ASSIGNMENT ▸ Begin at the line below that has "Designed and built by Cog (1172, 2098)" and stop after the line that has "Refund policy (494, 1400)". Please restate only those lines, word for word.

EXERCISE DATA ▸

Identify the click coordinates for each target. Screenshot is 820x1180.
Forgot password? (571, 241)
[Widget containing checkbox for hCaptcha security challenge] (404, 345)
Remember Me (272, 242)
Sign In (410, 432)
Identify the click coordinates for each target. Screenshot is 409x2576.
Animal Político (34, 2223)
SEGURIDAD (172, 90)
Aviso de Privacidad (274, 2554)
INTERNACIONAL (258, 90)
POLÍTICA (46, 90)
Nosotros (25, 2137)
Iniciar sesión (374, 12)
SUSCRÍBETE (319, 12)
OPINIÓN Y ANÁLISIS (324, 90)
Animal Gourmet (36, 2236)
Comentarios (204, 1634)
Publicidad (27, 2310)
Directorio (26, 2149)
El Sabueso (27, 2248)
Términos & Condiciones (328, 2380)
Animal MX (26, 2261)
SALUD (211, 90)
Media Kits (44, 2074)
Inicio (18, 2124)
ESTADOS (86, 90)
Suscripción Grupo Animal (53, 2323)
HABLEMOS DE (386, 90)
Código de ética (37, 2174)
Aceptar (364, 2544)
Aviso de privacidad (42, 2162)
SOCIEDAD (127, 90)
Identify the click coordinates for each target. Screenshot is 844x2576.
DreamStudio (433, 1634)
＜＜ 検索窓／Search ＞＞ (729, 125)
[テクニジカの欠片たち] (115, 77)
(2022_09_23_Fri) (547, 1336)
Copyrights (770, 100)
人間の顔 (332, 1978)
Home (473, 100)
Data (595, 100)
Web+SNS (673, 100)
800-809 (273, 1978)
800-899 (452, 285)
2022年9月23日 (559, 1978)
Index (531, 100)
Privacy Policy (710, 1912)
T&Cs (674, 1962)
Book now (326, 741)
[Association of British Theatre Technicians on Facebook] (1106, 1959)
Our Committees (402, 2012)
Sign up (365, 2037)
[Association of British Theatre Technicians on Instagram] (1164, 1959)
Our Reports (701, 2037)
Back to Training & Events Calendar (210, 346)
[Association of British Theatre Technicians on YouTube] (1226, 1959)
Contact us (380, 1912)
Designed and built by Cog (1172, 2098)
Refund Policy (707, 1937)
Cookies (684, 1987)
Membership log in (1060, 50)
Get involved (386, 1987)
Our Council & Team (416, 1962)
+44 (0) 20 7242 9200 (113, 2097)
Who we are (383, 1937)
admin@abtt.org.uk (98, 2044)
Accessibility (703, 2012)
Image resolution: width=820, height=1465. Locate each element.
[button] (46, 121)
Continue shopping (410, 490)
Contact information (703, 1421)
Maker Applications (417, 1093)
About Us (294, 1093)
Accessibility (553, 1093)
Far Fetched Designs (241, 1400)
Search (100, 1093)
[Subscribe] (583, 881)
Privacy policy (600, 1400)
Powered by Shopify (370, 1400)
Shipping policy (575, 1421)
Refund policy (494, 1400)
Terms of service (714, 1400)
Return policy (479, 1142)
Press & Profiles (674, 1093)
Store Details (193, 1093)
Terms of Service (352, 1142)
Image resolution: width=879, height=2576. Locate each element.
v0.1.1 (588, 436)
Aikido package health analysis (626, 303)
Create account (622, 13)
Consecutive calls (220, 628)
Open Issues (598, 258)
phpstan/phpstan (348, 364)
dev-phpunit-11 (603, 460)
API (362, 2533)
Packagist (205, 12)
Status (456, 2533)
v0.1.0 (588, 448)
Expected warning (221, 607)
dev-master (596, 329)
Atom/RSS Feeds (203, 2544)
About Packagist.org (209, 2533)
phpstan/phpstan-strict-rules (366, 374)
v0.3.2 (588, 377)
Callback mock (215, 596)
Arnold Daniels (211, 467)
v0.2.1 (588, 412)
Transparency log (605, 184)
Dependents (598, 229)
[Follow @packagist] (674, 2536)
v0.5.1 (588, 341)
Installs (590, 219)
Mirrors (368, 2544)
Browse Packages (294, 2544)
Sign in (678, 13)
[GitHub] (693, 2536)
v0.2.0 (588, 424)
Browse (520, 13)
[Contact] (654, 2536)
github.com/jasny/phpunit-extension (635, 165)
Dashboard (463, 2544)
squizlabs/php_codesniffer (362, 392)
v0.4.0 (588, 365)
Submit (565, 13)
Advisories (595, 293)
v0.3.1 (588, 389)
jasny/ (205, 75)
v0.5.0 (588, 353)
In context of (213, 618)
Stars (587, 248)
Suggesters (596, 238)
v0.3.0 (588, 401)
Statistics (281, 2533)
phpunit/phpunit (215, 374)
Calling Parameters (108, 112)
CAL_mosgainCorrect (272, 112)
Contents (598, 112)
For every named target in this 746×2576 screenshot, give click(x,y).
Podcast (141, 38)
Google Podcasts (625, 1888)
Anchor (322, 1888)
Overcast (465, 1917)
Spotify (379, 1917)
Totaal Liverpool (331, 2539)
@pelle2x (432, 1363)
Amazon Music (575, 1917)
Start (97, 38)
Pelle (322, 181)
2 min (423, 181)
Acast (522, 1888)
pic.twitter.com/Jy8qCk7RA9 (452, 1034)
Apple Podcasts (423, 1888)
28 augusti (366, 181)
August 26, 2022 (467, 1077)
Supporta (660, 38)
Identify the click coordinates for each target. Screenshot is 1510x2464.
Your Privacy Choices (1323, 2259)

COMPLETED TASK ▸
Designed and built by Cog (1172, 2098)
Refund Policy (707, 1937)
Cookies (684, 1987)
Membership log in (1060, 50)
Get involved (386, 1987)
Our Council & Team (416, 1962)
+44 (0) 20 7242 9200 (113, 2097)
Who we are (383, 1937)
admin@abtt.org.uk (98, 2044)
Accessibility (703, 2012)
Image resolution: width=820, height=1465. Locate each element.
[button] (46, 121)
Continue shopping (410, 490)
Contact information (703, 1421)
Maker Applications (417, 1093)
About Us (294, 1093)
Accessibility (553, 1093)
Far Fetched Designs (241, 1400)
Search (100, 1093)
[Subscribe] (583, 881)
Privacy policy (600, 1400)
Powered by Shopify (370, 1400)
Shipping policy (575, 1421)
Refund policy (494, 1400)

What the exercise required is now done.